Disk Drill Pro 2 review: Last line of defense for Mac data recovery
By J.R. Bookwalter
MacworldFEB 15, 2016 10:00 pm PST
At a glance
Although faster, more durable solid-state disk storage (SSD) eliminated spinning platters and therefore reduces the chance of losing precious files due to mechanical failure, there are plenty of other ways drive-related catastrophe can rear its ugly head. Frequent backups are one highly recommended method of protection, but that alone isn’t enough to prevent complete data loss.
As the old saying goes, the best offense is a good defense. In the case of your Mac, that strategy involves keeping good data recovery software on hand for when a file or—God forbid—an entire disk partition eventually winds up disappearing without a trace. (And remember, it’s not a question of “if,” but “when.”)
Unless an afflicted drive craps out entirely—in which case your only hope will be paying for costly recovery services like DriveSavers—all you need is the right software tool for the job and you’ll be back in business in no time.
To serve and recover
Disk Drill Pro 2 is one such Mac utility for scanning, recovering, restoring, and protecting OS X files and volume partitions. Also available in free Basic and commercial Enterprise editions, the software provides comprehensive data recovery from any type of disk media, including USB flash drives and memory cards.

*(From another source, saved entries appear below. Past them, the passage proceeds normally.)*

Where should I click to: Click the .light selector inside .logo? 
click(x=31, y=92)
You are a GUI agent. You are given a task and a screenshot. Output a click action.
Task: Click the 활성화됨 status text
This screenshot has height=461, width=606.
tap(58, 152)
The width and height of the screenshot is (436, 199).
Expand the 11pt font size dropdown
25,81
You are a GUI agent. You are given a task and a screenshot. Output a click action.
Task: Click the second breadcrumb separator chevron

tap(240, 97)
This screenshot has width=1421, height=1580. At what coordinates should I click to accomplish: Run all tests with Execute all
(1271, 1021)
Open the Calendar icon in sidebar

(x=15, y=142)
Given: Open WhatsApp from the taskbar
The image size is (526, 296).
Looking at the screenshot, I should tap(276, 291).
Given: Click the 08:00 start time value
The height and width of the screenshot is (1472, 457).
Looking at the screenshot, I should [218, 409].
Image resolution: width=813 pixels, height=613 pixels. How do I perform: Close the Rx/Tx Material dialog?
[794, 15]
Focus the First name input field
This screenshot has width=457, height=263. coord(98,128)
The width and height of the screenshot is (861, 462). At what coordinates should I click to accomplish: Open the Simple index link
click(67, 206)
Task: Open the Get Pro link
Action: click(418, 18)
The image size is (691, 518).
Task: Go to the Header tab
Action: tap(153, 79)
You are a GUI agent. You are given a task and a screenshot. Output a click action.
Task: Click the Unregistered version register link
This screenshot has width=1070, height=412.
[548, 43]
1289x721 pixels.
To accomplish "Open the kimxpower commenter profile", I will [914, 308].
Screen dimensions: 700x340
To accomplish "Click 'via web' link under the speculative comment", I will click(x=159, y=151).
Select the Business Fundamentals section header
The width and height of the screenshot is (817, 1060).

While the Basic edition provides continuous protection with core features such as Recovery Vault and Guaranteed Recovery along with the ability to back up failing volumes to a disk image backup (DMG) stored on an external drive, the Pro version adds a few more robust options. A single-user license works on up to three Macs, with lifetime upgrades available for an additional $29.
In addition to the Quick Scan that skims through deleted files within seconds on even the largest volumes, Disk Drill Pro also offers Deep Scan, a process that takes significantly longer but has far better odds of rooting out lost media. I tested the latter option on my 15-inch MacBook Pro with Retina Display’s 500GB internal SSD which clocked in around eight minutes, and did indeed turn up a respectable number of additional photos, documents, and other files that Quick Scan could not.
Once a scan has completed, users preview a file’s contents using the Quick Look or view in hexadecimal format to assure it’s complete prior to recovery. Returning one or more files and folders from the grave is as easy as making a selection and clicking the green Recover button in the upper right corner. The Pro version can also mount found items as a new disk, but this feature requires the aging (and occasionally buggy) Fuse for OS X to be installed.
Disk Drill Pro 2 can also be used to rebuild the catalog of Mac HFS+ partitions, a task traditionally reserved for utility software like DiskWarrior. Unlike that venerable application, Disk Drill Pro can only perform a catalog rebuild on partitions that refuse to mount correctly; otherwise this option won’t appear at all in the dropdown menu.
Disk Drill’s first major upgrade isn’t actually new: Version 2.0 made its debut nearly two years ago, and developer CleverFiles has been steadily releasing regular updates ever since, including several that tuned up the application ahead of last year’s OS X El Capitan. Unfortunately, the user interface has remained largely untouched during this time.
With Disk Drill 3 on the horizon (currently in beta testing), I’m hoping the engineers take this opportunity to give the software a fresh coast of UI paint. As it currently stands, Disk Drill is a dated, often confusing morass of options and menus, and it’s not always entirely clear which buttons and options do what.
Part of this stems from how Disk Drill displays volume information typically hidden from users. For example, my Drobo 5D and Drobo mini both show additional EFI and Unallocated partitions, although there’s an option in the lower left corner of the Disk Drill window to filter such volumes from view; this also applies to the Recovery HD, which now standard on all Macs since OS X Lion.
Aesthetics aside, Disk Drill should be considered an essential component of any Mac owner’s utility belt. In addition to HFS+, the software can also recover disks formatted with other file systems including Windows NTFS or FAT and Linux, and built-in Self-Monitoring, Analysis, and Reporting Technology (better known as SMART) will keep tabs on your internal drive even when the application isn’t running.
Disk Drill 2 is your first and last line of defense for dealing with misbehaving volumes on the Mac, and the Pro version easily pays for itself the first time trouble comes along. Aside from a UI that feels out of step with OS X El Capitan, my only caveat would be to hold off for the forthcoming version 3.0 so your investment will last as long as possible, especially when the Basic version offers sufficient peace of mind today without breaking the bank.